[WHAT YOU HAVE TO DO]
Recast the records below as a Markdown table with two columns, Row and Line. Put each line in its own numbered row and skip the blank lines.

[RECORDS SHOWN]
·····

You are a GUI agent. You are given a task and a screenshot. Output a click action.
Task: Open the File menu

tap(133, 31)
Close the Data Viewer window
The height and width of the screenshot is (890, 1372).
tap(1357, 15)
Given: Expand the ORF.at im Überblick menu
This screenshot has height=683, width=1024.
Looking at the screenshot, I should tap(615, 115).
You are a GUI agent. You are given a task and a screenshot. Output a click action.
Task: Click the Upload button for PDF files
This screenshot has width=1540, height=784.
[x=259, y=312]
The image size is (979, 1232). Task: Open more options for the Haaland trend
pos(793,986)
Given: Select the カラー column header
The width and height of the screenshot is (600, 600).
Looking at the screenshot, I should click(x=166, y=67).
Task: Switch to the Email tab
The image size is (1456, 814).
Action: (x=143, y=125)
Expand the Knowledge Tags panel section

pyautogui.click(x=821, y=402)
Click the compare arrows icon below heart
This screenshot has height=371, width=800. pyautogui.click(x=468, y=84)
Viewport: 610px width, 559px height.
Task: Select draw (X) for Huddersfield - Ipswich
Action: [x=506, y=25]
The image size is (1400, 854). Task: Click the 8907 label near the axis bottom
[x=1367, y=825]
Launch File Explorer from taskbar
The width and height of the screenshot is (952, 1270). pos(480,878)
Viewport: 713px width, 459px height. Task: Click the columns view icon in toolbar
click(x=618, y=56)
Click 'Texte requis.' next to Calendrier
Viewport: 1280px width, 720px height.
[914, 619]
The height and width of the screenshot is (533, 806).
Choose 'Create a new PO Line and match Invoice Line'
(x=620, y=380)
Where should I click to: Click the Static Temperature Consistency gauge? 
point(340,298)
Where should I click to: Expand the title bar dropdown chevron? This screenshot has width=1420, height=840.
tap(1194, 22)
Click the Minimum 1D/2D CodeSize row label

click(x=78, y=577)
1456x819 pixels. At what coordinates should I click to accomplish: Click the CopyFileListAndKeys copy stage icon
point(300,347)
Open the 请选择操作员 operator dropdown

·····

[EXERCISE SOLUTION]
| Row | Line |
|---|---|
| 1 | You are a GUI agent. You are given a task and a screenshot. Output a click action. |
| 2 | Task: Open the File menu |
| 3 | tap(133, 31) |
| 4 | Close the Data Viewer window |
| 5 | The height and width of the screenshot is (890, 1372). |
| 6 | tap(1357, 15) |
| 7 | Given: Expand the ORF.at im Überblick menu |
| 8 | This screenshot has height=683, width=1024. |
| 9 | Looking at the screenshot, I should tap(615, 115). |
| 10 | You are a GUI agent. You are given a task and a screenshot. Output a click action. |
| 11 | Task: Click the Upload button for PDF files |
| 12 | This screenshot has width=1540, height=784. |
| 13 | [x=259, y=312] |
| 14 | The image size is (979, 1232). Task: Open more options for the Haaland trend |
| 15 | pos(793,986) |
| 16 | Given: Select the カラー column header |
| 17 | The width and height of the screenshot is (600, 600). |
| 18 | Looking at the screenshot, I should click(x=166, y=67). |
| 19 | Task: Switch to the Email tab |
| 20 | The image size is (1456, 814). |
| 21 | Action: (x=143, y=125) |
| 22 | Expand the Knowledge Tags panel section |
| 23 | pyautogui.click(x=821, y=402) |
| 24 | Click the compare arrows icon below heart |
| 25 | This screenshot has height=371, width=800. pyautogui.click(x=468, y=84) |
| 26 | Viewport: 610px width, 559px height. |
| 27 | Task: Select draw (X) for Huddersfield - Ipswich |
| 28 | Action: [x=506, y=25] |
| 29 | The image size is (1400, 854). Task: Click the 8907 label near the axis bottom |
| 30 | [x=1367, y=825] |
| 31 | Launch File Explorer from taskbar |
| 32 | The width and height of the screenshot is (952, 1270). pos(480,878) |
| 33 | Viewport: 713px width, 459px height. Task: Click the columns view icon in toolbar |
| 34 | click(x=618, y=56) |
| 35 | Click 'Texte requis.' next to Calendrier |
| 36 | Viewport: 1280px width, 720px height. |
| 37 | [914, 619] |
| 38 | The height and width of the screenshot is (533, 806). |
| 39 | Choose 'Create a new PO Line and match Invoice Line' |
| 40 | (x=620, y=380) |
| 41 | Where should I click to: Click the Static Temperature Consistency gauge?  |
| 42 | point(340,298) |
| 43 | Where should I click to: Expand the title bar dropdown chevron? This screenshot has width=1420, height=840. |
| 44 | tap(1194, 22) |
| 45 | Click the Minimum 1D/2D CodeSize row label |
| 46 | click(x=78, y=577) |
| 47 | 1456x819 pixels. At what coordinates should I click to accomplish: Click the CopyFileListAndKeys copy stage icon |
| 48 | point(300,347) |
| 49 | Open the 请选择操作员 operator dropdown |